(Stored data entries)
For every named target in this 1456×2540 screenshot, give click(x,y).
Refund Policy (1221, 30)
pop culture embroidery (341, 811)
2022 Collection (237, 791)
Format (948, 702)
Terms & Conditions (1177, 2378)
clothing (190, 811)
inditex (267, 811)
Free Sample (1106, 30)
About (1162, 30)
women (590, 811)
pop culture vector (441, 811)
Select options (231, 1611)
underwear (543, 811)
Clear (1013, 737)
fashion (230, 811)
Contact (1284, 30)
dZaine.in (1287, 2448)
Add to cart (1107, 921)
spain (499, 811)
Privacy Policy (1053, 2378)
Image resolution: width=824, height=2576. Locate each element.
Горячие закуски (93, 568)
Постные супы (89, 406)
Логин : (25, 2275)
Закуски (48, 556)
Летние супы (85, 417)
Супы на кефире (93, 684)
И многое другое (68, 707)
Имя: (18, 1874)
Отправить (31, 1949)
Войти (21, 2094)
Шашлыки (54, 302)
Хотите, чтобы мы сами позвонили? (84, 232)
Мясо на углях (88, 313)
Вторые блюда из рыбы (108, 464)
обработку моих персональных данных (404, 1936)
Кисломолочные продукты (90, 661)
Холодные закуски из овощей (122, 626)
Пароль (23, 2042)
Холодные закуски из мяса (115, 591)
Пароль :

> **EXERCISE DIRECTIONS**
From the data above, copy each line that has the string "culture".

> **FINISHED EXERCISE**
pop culture embroidery (341, 811)
pop culture vector (441, 811)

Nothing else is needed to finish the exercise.